> _To do_
Lines below that include the word "agent" should each be copied.

> _Records supplied_
★ ★ ★

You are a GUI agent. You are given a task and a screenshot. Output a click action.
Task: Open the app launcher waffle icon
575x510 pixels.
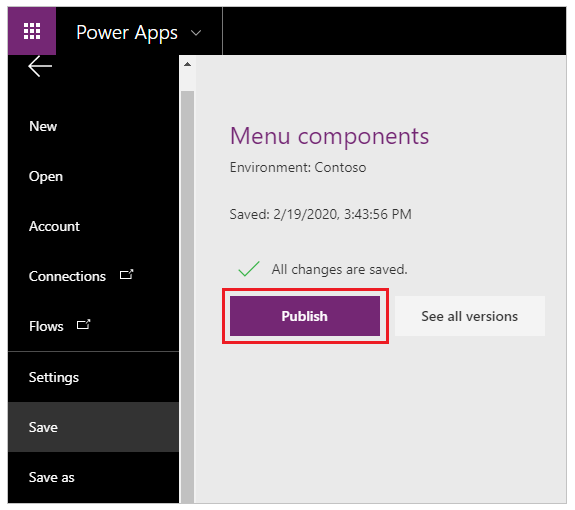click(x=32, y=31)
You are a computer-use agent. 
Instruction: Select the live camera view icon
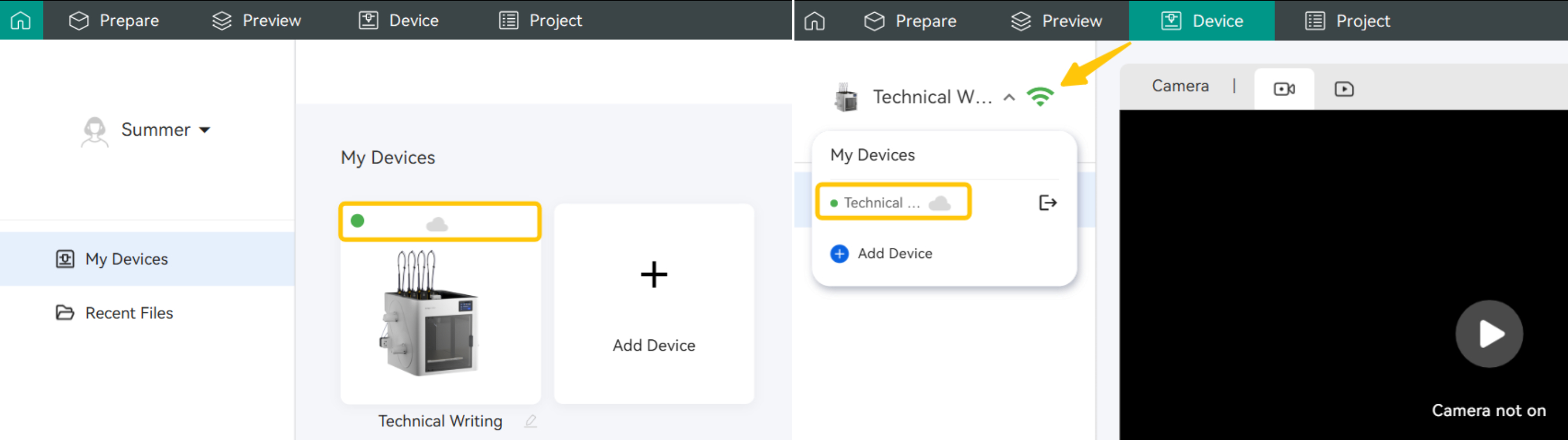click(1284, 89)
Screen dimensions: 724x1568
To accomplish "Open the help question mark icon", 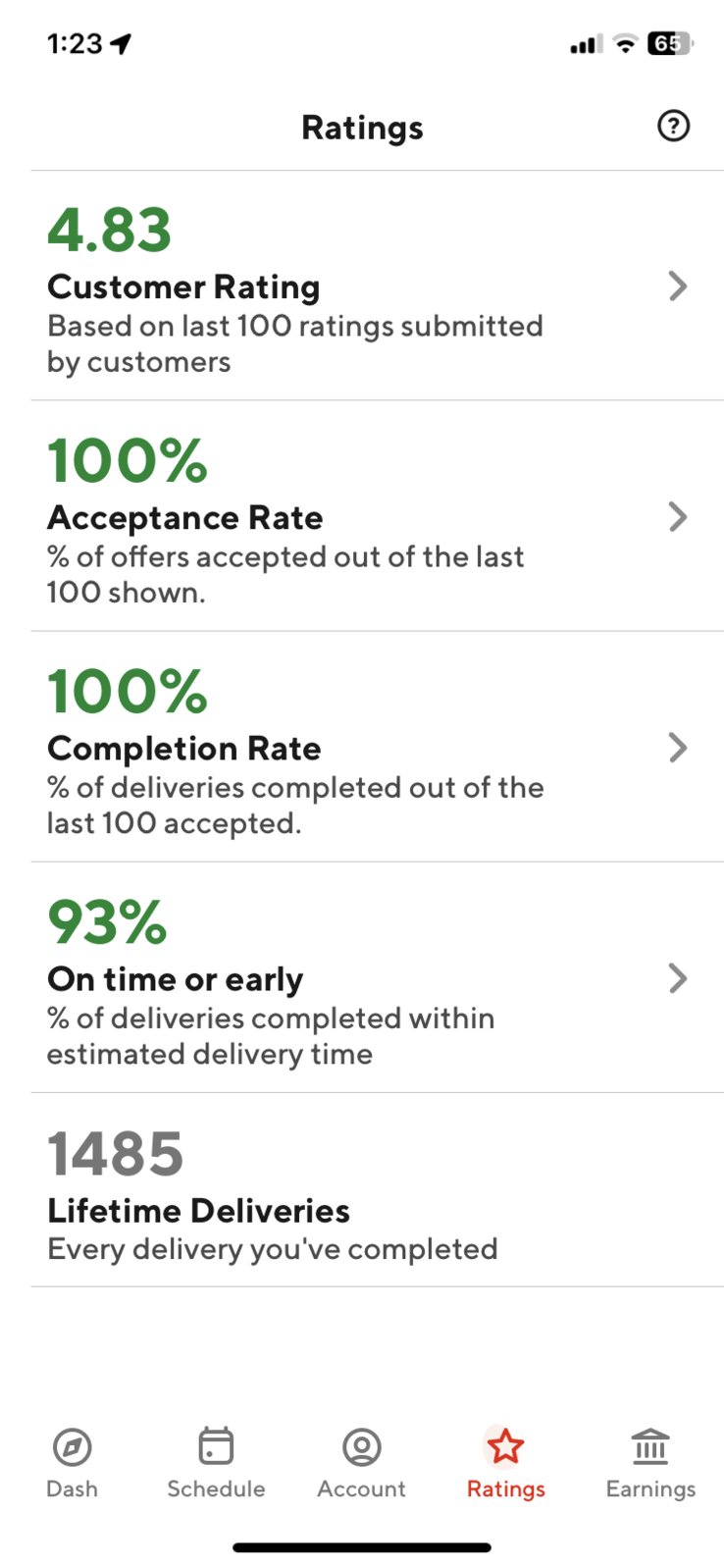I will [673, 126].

★ ★ ★

> _Response area_
You are a GUI agent. You are given a task and a screenshot. Output a click action.
You are a computer-use agent. 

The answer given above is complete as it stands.